I went to a couple of studios and they said, “No, we don’t handle anything like that. There’s no room for this in animation.” A lot of studios told me that. They told me animation in the US is limited, style-wise. [They said] what I was doing was too complicated to animate. Having seen so many Japanese animations, I didn’t believe that was true. ...When you're fresh and looking for work the last thing you want to hear is that you're too complicated.... Basically they told me I had to draw a simpler drawing style--a waste, if you can draw a lot more detail.

[In 2004 he entered some contests including TokyoPop’s Rising Stars of Manga, which led to the company publishing his MBQ, a three-volume series.]

Q: You don’t retell the plot of your winning TokyoPop contest entry, a quirky short called “Manga,” in MBQ, but there’s an indirect reference in the throwing the gun away—or not. Why?

A: That one’s about Felipe Smith, this one’s about Omario. [The “Manga” one-shot is about “one person’s opinion.”]

Q: How would your drawings be different if they were just done in a regular cartoon style?

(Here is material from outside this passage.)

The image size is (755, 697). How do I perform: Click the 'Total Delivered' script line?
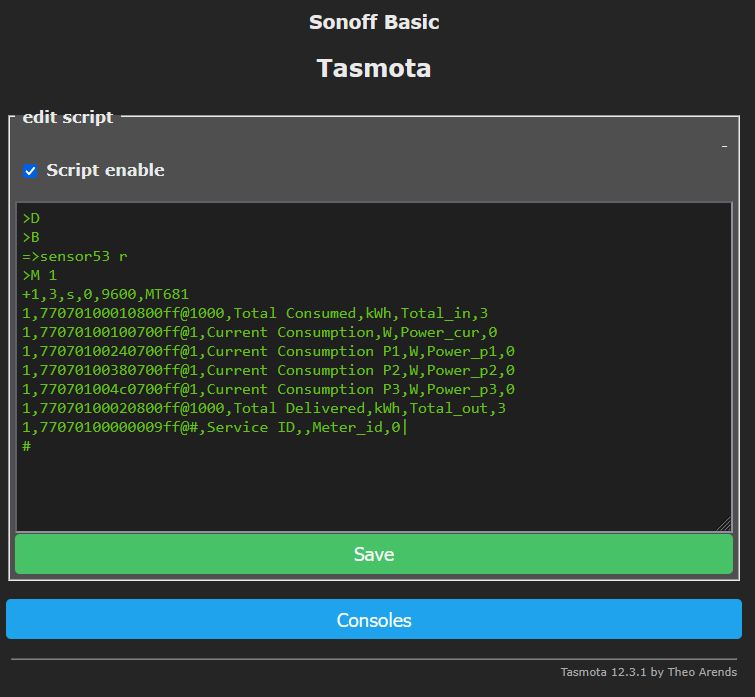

A: There isn’t really a difference between manga or cartoons or comics or graphic novels. They’re all forms of visual storytelling. It’s hard to look at a style and say if it’s manga or comics. I think it’s the storytelling. The pacing of the story is what makes the biggest difference. Manga obviously, being a thicker book, averages about 200 pages. There’s more time to tell a story.

I have a chase scene [in MBQ, vol. 1] that’s about 30 pages, a whole chapter. A regular comic is about 22 pages. My chase scene is 30 pages. It exceeds the normal page limit for a normal comic. Mine is a whole story, but it’s a chase scene story. That’s the difference between manga and comics. Comics are forced to limit themselves to what’s occurring in a page count. Manga, you’re a bit more free to be as you like. … I find manga in a lot of ways is very expressive visually. The expressions on the characters’ faces are very vivid sometimes. Backgrounds are drawn, really detailed, specifically like what kind of car, what kind of building. A lot of comics… a building is just a building. [In manga] it’s really important for the reader to look at and visualize this place.

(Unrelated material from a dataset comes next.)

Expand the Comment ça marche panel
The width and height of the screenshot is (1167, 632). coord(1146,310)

Q: What about any previously published work?

A: The work I did before MBQ was very different style-wise. I did a lot of fantasy, a lot of sci-fi stuff [including Transformers role-playing books and toys]. I did some cover stuff for animation magazines in Europe, [animation] pin-up[s].

Q: How did being of diverse heritages, being raised in Argentina, with your father being from Jamaica, affect you?

A: When I came to the US I just saw different people of every shape, size, background, culture, and that’s one thing I really like about this country. That’s one of the things I depict [in MBQ], a variety of characters that [Los Angeles] has…

Q: Not many people can claim such vastly different backgrounds. Has there been any negative or downside to that in your experience?

A: Any kind of negativity that arises from differences, that’s something I don’t even want to deal with. [It] doesn’t make sense. It’s one of the things people deal with on a daily basis.